Surrounding the cottage were a variety of colorful flowers, daffodils and tulips mostly. Circling round behind the cottage, I noticed some fresh footprints and a daffodil crushed into the dirt outside the window. Had someone been spying on our little play session?

As I drove back across the Golden Gate Bridge, I spotted a red Honda Civic with dark windows that had been following behind me for a while. At first I thought I was only being paranoid, but even as I took the exit into San Francisco and made a series of random turns, I just couldn’t seem to shake it. I got the license plate number memorized and made a U-turn at the next intersection, running the light but losing my tail in the process. On my way back home, I called Tasha on my cell and left her a voicemail explaining what had just happened.

I had no way of tracing a California license plate, so I looked for nearly half an hour before I found one of the few remaining payphones in the city from which I anonymously gave the police tip line a call. I gave them the license plate number and told them to check it for a possible suspect in the recent case of the woman murdered in the Sunset District.

I needed a drink so I went to an AA meeting, specifically one for alcoholics who were also into s/m that I’d attended frequently enough to know some of the regulars there. I noticed that Lady LaRue, an organizer of the Domme Guild, was present in attendance. I approached her afterwards and unburdened myself of my secrets. She got the license plate number I’d given the cops and thanked me, reassuring me that she’d keep my info confidential. 

I didn’t book any more dominatrix sessions that week. I went back to another s/m AA meeting where I saw Mistress LaRue again. She said the license plate I’d given her had been stolen the day before I’d seen it. She’d talked with Mistress Tasha about her security, and Tasha assured her she kept a pistol handy and hadn’t seen anybody lurking around.

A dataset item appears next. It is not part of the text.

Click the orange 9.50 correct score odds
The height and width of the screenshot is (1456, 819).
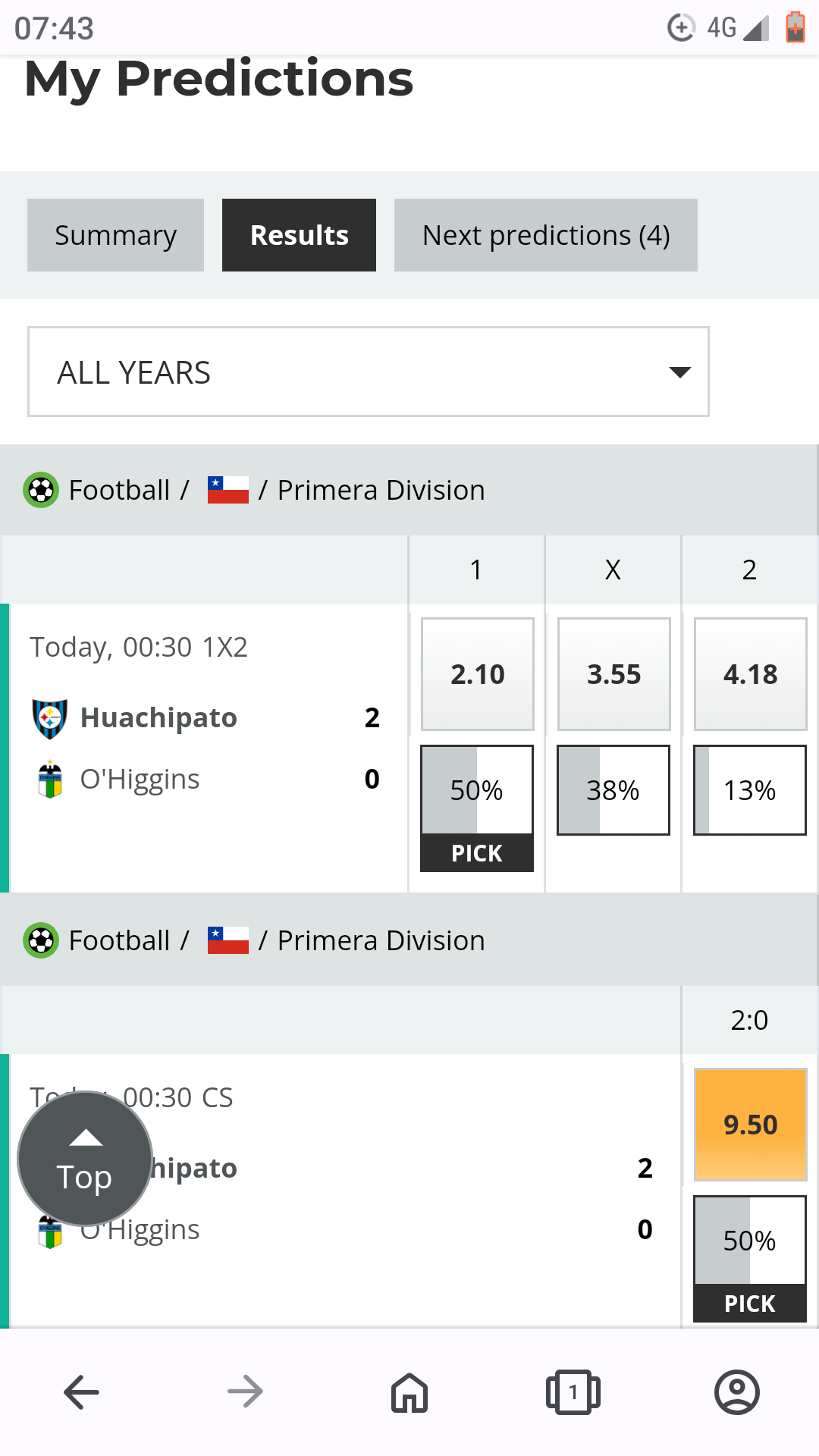point(750,1125)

The next afternoon Tasha was taking a walk around Lake Merrit after her morning spanking session when she was killed by a kamikaze drone attack. This got the local, state, and federal investigators involved as well as a pack of journalists and bloggers. The San Francisco homicide detail located Tasha’s list of submissive clients on her laptop and started checking their police records, and to see if any had a background that lent itself to drone warfare. The Feds used some terrorist investigators to see what they could determine about the flight path of the drone. Neither approach yielded a good suspect.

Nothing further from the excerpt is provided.